As I walked up, the rental clerk said loudly, “he can’t drive the car, he’s drunk.”
“Damn right I’m drunk,” I affirmed, as if it was an accomplishment. I’d won! I’d gotten drunk on a Wednesday afternoon! Shower me with prizes.
Tight Pants looked dismayed. Scratching his beard. Stella seems to shrink in her blue dress with red flowers as if to hide from conflict.
“It’s a stick shift,” he said. “I can’t drive stick, you’d have to do it.”
“Oh … you thought a Lamborghini was automatic?”
Spout started to laugh so hard I worried she’d fall over and crash land into the concrete sidewalk.
“Shit,” Tight Pants said. The rental clerk walked back into his air conditioned office. Put his feet back up on his desk. We stood in the parking lot baking. The sun was no one’s friend.
Spout had her arm looped in Stella’s, “Forget it!” she said brightly, “I got an idea.”
“What?”
“Let’s go get those plastic guitars with the big straws that you can drink rum and cokes out of and walk up the strip to that place where you can shoot machine guns.”
“That sounds like a good time,” I said.
Tight Pants remarked, “I’m in. I’ll shoot a machine gun.”
We walked down Las Vegas Boulevard for a while, collecting more of those pornographic hooker cards. “Let’s wallpaper our bathroom with these,” Spout was saying.
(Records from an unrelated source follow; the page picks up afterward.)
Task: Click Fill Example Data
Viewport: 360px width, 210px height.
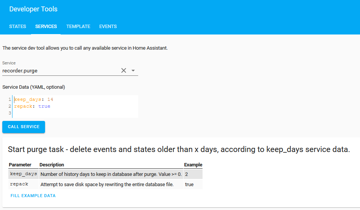Action: click(33, 196)
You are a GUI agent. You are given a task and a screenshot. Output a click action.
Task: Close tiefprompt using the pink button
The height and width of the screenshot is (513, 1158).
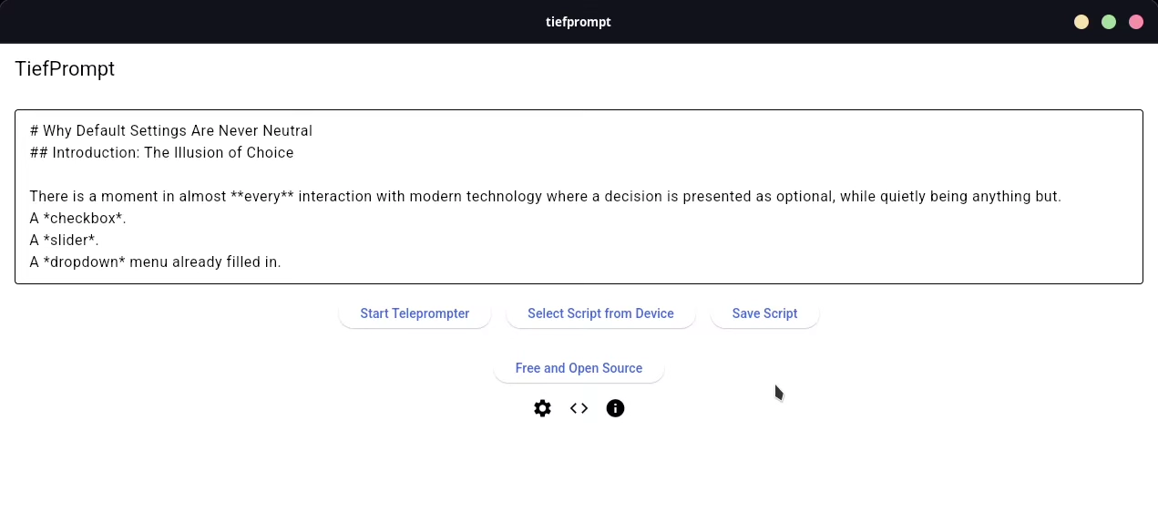1136,22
Then, I heard a voice screaming my name, Alex was hanging out the window of the white Humvee as it came to a stop in front of us.
“Where you going?” he yelled. He was still partying from the night before.
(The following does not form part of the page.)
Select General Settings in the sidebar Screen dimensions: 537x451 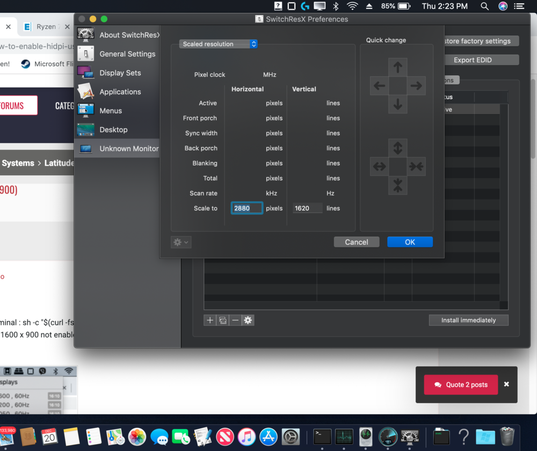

I peeked in the limo, it was the medical rep, Victor, Alex and three girls: strippers, showgirls—between shows. Possibly some of the hookers from the glossy cards being passed out.
“Give us a ride,” Tight Pants asserted.
“Get in,” Victor offered, pushing open the door with his alligator shoes.
As we climbed in, the girl with the heavy blue eye shadow flicked a switch and the stereo came to life. The Sugarhill Gang, Rapper’s Delight.
“Where to?” Victor asked. Anything was available.